Présentés par Christian Lagalice, président de la communauté de communes et maire d’Annoire, ces dossiers structurants visent à renforcer l’attractivité du territoire, tant sur le plan économique que touristique, tout en s’inscrivant dans une logique de maîtrise foncière et de développement raisonné.
Une zone d’activités intercommunale pensée sur le long terme
Implantée à Chaussin, à proximité du rond-point de la locomotive et dans le prolongement de la zone d’activités existante, la future zone économique se veut stratégique. « On est sur un secteur qui fait sens », a résumé Christian Lagalice.
La communauté de communes prévoit l’acquisition du terrain pour 30 000 euros. Un montant en deçà d’offres privées récentes, obtenu après des discussions engagées de longue date avec les propriétaires. L’enjeu était clair : préserver une vocation économique collective plutôt qu’une urbanisation diffuse. Le site présente également l’avantage d’être immédiatement desservi par l’ensemble des réseaux, limitant ainsi les coûts de viabilisation à venir.
Autre atout non négligeable : la présence d’un transformateur électrique à proximité immédiate. Un élément clé pour de futurs projets de production d’énergie photovoltaïque, régulièrement sollicités par des entreprises déjà implantées ou en recherche de foncier.
Si l’intercommunalité devra assumer les coûts de viabilisation, les élus misent sur un remplissage relativement rapide du site. Une entreprise du secteur du bâtiment s’est d’ores et déjà positionnée pour acquérir plusieurs lots, renforçant la crédibilité économique du projet.

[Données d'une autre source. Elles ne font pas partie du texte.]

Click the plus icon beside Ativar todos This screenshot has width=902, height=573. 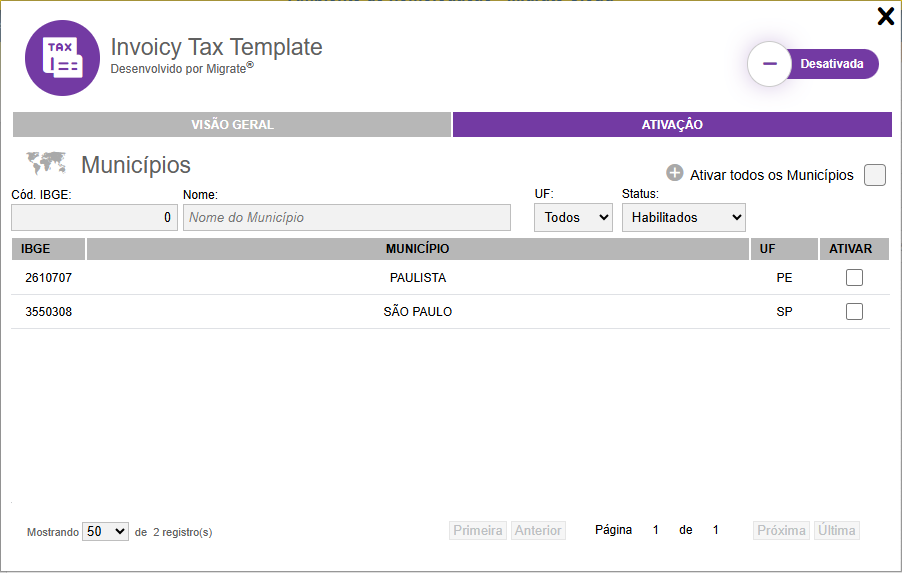pyautogui.click(x=675, y=174)
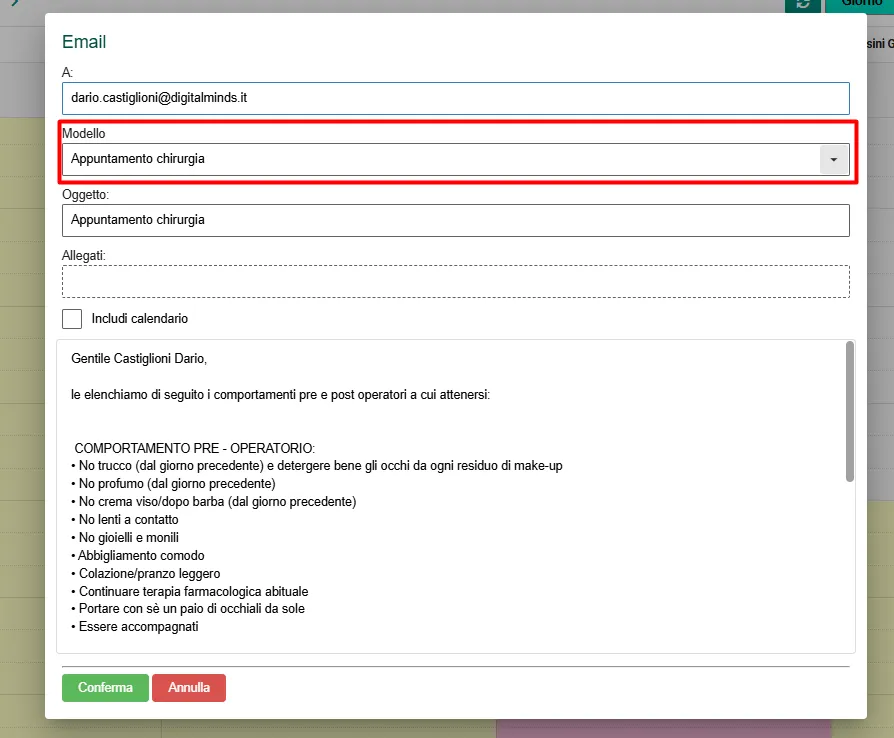Click the Email dialog title

coord(84,41)
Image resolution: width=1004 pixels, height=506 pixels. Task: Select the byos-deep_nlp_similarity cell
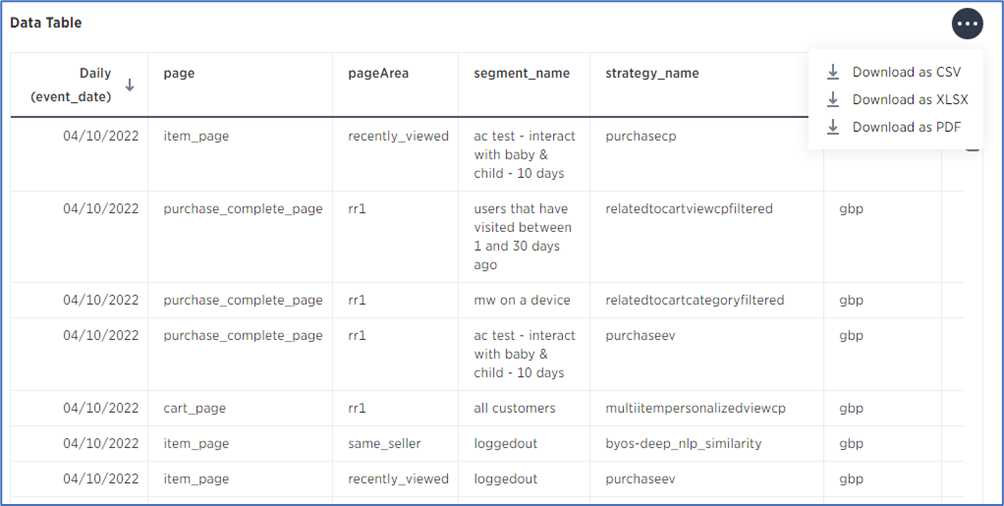click(x=683, y=444)
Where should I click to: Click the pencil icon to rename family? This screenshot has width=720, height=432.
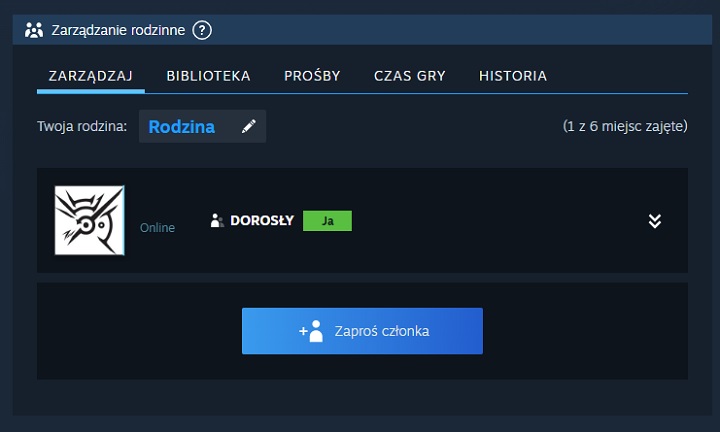(x=249, y=127)
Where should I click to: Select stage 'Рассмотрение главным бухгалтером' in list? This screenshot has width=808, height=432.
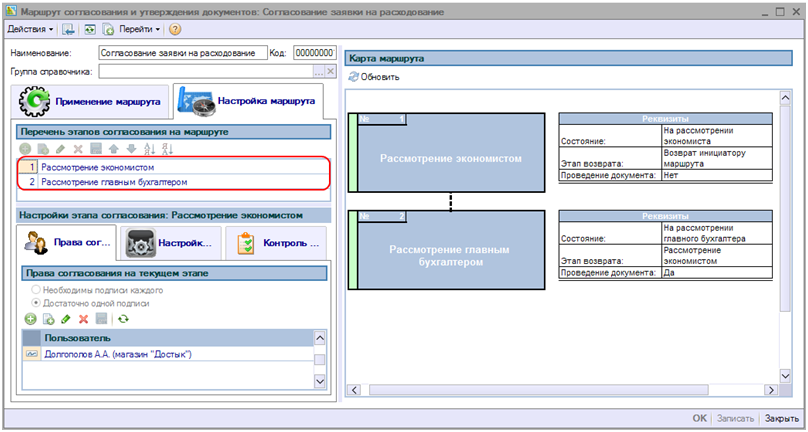click(114, 182)
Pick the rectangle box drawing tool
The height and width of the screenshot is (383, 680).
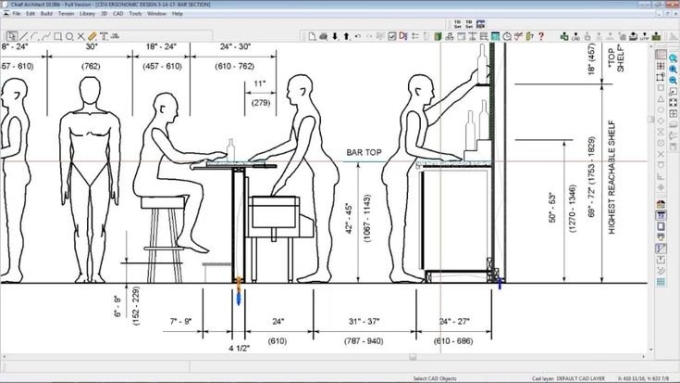pos(58,36)
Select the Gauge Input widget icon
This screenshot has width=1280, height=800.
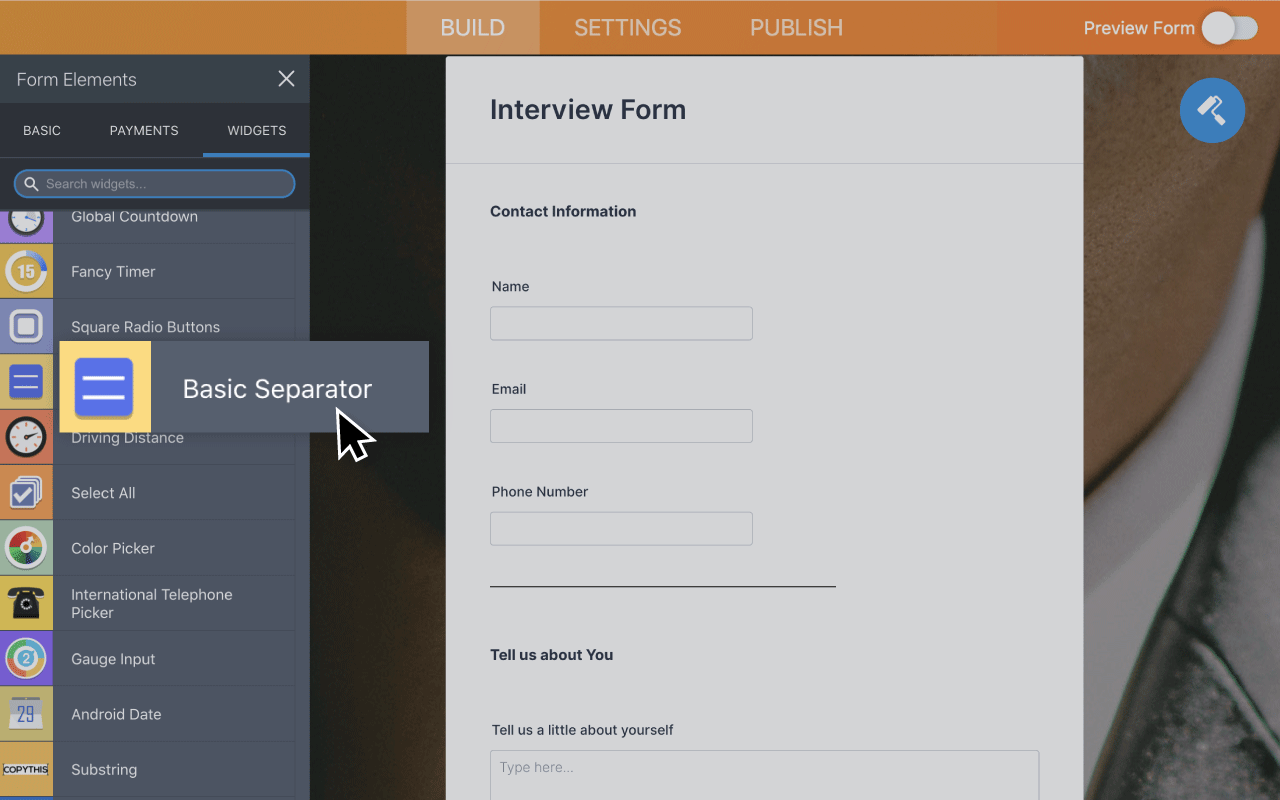coord(27,658)
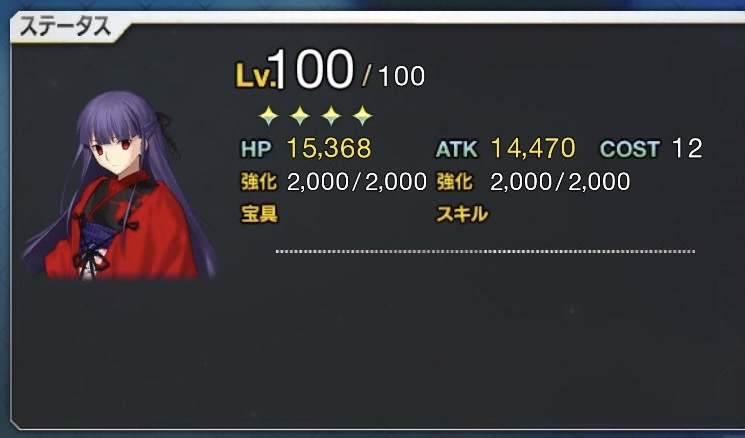Select the purple-haired character portrait

click(x=120, y=184)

À Pleure, un aménagement global autour de la voie verte
Un deuxième projet a été évoqué en séance. Il s’agit d’un projet d’aménagement porté par la commune de Pleure autour de la voie verte de la Bresse jurassienne. À cet endroit, la continuité de l’itinéraire cyclable pose question, notamment en raison du changement d’intercommunalité. Une enveloppe de 20 000 euros est prévue pour assurer la jonction, financée à parts égales par la communauté de communes et le Département du Jura.
Mais le projet va bien au-delà. La commune a engagé une réflexion globale sur l’aménagement des abords de ses équipements publics : salle des fêtes, cantine scolaire et espaces fréquentés par les transports scolaires. Sécurisation des circulations, création de stationnements adaptés, végétalisation d’un espace très minéralisé, mais aussi installation d’une aire de pique-nique et d’un accueil pour camping-cars figurent au programme.
Si la récente absence de notification de la DETR constitue un point de tension, Christian Lagalice a assuré que le dossier serait immédiatement redéposé et défendu auprès des services de l’État. Le coût total du projet est estimé à 185 000 €.